- **Task to carry out**:
Substitute "page view count" for "visitor count" in the lines starting with the line that contains "Where should I click to: Switch" and going on through the line that contains "coord(62,247)". Give back only those lines, with everything else left unchanged.

:: Data ::

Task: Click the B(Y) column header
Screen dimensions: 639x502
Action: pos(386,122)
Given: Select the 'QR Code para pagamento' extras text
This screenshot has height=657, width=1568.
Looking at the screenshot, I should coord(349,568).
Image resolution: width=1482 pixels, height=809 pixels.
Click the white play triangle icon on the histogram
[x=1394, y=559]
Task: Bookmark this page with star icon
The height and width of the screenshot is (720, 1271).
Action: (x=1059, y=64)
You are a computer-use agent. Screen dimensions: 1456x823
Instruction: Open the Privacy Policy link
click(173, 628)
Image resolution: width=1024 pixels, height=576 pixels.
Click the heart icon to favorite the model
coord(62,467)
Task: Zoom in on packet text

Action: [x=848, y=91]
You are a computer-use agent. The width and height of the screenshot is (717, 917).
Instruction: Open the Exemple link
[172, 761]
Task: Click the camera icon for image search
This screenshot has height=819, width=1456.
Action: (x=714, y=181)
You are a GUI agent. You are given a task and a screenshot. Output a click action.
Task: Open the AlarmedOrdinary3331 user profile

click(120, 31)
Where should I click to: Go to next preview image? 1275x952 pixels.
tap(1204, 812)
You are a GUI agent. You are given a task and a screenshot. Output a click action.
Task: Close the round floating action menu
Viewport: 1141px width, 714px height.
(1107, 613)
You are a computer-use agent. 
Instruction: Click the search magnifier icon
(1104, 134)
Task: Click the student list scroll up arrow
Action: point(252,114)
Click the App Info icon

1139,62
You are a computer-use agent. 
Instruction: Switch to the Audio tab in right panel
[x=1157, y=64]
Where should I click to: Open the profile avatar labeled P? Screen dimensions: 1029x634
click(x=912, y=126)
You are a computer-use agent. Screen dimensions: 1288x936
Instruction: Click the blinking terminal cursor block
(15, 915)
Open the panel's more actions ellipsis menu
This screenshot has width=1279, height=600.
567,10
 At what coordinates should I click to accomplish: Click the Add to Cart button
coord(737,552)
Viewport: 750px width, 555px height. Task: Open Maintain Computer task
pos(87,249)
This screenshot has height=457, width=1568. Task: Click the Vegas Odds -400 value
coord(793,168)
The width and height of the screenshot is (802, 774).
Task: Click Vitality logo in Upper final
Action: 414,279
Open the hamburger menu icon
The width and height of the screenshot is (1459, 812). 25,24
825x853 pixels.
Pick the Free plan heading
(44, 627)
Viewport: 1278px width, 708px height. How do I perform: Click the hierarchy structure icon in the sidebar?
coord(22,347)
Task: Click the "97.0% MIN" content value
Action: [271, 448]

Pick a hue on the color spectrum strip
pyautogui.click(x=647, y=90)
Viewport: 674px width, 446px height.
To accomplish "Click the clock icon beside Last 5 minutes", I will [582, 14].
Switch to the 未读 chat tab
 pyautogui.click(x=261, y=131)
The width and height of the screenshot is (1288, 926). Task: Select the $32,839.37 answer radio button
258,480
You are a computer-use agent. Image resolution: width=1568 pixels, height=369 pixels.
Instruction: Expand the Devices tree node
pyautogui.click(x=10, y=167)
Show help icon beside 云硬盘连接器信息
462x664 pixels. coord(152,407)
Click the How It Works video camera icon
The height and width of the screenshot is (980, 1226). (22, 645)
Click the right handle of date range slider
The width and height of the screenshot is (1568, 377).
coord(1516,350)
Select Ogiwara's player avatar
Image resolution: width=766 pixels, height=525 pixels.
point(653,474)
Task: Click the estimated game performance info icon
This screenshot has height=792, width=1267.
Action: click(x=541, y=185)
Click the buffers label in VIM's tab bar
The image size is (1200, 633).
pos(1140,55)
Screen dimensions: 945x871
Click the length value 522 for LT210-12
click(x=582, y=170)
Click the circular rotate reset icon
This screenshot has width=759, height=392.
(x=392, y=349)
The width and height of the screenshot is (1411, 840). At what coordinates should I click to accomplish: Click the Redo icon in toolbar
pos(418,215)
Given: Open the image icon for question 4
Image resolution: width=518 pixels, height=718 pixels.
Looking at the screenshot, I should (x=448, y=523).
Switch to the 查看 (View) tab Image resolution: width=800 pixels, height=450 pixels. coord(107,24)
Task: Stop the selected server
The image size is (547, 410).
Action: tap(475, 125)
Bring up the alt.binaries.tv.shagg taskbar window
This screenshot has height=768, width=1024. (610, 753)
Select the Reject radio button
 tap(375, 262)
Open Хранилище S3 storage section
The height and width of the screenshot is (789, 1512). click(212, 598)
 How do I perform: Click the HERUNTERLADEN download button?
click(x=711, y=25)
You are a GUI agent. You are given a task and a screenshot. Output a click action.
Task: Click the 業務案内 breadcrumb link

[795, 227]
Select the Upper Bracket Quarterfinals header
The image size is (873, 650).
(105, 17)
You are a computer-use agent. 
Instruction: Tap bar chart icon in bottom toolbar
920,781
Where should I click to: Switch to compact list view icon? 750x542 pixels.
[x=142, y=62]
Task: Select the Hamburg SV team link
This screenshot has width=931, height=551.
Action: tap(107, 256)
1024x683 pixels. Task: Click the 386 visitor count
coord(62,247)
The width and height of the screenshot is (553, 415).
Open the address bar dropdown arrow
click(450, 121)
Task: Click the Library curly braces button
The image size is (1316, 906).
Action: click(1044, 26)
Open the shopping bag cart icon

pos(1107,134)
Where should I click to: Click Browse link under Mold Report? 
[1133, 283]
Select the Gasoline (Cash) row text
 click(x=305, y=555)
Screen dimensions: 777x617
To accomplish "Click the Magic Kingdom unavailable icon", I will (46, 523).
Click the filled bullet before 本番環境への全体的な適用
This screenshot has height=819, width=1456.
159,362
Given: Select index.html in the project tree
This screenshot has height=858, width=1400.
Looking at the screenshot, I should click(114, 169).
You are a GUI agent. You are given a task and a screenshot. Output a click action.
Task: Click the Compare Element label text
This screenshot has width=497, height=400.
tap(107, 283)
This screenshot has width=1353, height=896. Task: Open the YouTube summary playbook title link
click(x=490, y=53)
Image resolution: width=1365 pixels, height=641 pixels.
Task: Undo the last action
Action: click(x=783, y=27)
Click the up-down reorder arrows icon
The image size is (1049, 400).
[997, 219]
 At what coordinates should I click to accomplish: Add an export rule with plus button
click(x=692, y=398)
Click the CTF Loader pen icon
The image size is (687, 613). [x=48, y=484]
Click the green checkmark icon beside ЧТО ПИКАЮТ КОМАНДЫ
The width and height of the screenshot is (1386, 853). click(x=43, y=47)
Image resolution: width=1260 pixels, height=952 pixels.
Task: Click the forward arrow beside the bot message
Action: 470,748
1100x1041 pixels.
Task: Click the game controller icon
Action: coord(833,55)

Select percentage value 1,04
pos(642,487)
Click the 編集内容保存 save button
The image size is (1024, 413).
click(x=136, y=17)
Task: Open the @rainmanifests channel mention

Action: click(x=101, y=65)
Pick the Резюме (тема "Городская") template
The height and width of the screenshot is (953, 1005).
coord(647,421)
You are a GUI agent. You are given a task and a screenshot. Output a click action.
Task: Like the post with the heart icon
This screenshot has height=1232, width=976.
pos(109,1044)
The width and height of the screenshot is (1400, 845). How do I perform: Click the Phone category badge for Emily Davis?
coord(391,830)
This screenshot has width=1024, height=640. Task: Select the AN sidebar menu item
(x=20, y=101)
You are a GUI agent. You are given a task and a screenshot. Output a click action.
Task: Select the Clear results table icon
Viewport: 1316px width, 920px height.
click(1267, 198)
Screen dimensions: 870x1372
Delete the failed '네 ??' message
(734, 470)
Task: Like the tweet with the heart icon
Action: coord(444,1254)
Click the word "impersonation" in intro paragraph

:::

- **Response to this exercise**:
Where should I click to: Switch to compact list view icon? 750x542 pixels.
[x=142, y=62]
Task: Select the Hamburg SV team link
This screenshot has width=931, height=551.
Action: tap(107, 256)
1024x683 pixels. Task: Click the 386 page view count
coord(62,247)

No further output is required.